The most terrible recollections were of June 1941, when a short-lived pro-Nazi revolt produced bloody anti-Jewish riots.

The fond memories included times when “Jews and Muslims lived in friendship and peace, Jews were in high government positions and we felt part of the political and intellectual life,” Hakak says. “I hope it will happen again and that Israel and Iraq will live in peace.”

Ovadia expresses a similar hope.

“I don’t like it when people say that all Arabs and Muslims are bad,” he says. “I hope they decapitate the leaders but that the Iraqi people, who have been brainwashed, can live in a democratic country.”

Members of Los Angeles’ Iraqi Jewish community, the largest such enclave in the United States, belong to various synagogues. But the center of their religious life is Kahal Joseph, on the West Side of the city.

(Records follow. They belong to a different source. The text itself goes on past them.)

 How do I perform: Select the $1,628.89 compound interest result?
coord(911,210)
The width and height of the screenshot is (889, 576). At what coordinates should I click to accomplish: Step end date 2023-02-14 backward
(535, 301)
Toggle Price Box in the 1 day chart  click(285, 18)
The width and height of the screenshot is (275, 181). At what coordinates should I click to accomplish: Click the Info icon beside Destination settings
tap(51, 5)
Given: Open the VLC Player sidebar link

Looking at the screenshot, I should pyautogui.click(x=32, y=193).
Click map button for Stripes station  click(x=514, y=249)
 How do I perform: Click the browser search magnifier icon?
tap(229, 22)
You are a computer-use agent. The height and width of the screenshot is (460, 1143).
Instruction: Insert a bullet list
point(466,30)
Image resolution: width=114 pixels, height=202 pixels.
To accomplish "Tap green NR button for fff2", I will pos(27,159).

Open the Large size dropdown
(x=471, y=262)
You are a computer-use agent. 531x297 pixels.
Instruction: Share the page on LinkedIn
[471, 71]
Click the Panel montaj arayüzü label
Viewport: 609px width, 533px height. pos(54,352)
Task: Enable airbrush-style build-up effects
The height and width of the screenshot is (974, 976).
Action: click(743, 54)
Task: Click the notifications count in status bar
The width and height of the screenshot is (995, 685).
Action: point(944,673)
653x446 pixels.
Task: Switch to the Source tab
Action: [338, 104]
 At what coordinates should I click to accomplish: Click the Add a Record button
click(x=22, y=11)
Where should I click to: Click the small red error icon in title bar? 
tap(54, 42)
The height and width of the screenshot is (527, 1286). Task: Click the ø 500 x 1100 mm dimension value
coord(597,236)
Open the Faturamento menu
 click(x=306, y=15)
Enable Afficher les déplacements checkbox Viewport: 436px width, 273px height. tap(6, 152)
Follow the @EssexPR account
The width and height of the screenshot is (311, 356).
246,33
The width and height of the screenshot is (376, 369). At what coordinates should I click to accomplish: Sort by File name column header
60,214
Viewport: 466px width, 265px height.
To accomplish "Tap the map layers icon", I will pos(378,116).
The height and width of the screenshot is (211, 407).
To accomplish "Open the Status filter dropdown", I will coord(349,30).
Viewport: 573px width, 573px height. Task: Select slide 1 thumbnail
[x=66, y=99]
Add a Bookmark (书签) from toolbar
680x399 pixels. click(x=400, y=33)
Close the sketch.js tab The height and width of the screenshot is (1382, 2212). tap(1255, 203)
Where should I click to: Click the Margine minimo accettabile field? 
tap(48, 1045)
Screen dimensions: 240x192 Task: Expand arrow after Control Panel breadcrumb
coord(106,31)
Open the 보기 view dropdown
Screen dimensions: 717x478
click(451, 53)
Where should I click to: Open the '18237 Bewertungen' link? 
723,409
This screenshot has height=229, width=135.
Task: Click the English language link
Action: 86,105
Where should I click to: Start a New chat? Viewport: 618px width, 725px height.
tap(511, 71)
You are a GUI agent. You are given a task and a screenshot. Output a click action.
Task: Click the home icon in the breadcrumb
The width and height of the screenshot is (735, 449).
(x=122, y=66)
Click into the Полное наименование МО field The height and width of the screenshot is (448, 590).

According to Ovadia, the Sephardic congregation consists of some 400 families. Most come from Iraq, but many are descended from families that had immigrated to India, China, Singapore and Burma in the early 1900s.

The past is etched deeply into their collective memory.

According to tradition, the patriarch Abraham was born in Ur, along the bank of the Euphrates River, in southern Iraq.

“We come from the birthplace of Judaism,” Chammou says.

The Jewish community dates back at least to the First Babylonian Exile in 586 BCE. Some cite the even more ancient date of 732 BCE, when the Israelite tribes of Samaria were expelled by the Assyrians.

“The community never assimilated, produced great scholars, rabbis and learned books, and for some 800 years, from 200-1038 C.E., represented the intellectual center of the Jewish world,” Hakak says.

In the 19th century, Baghdad Jewry enjoyed an intellectual renaissance under the leadership of the great scholar of Jewish mysticism, Rabbi Yosef Hayyim.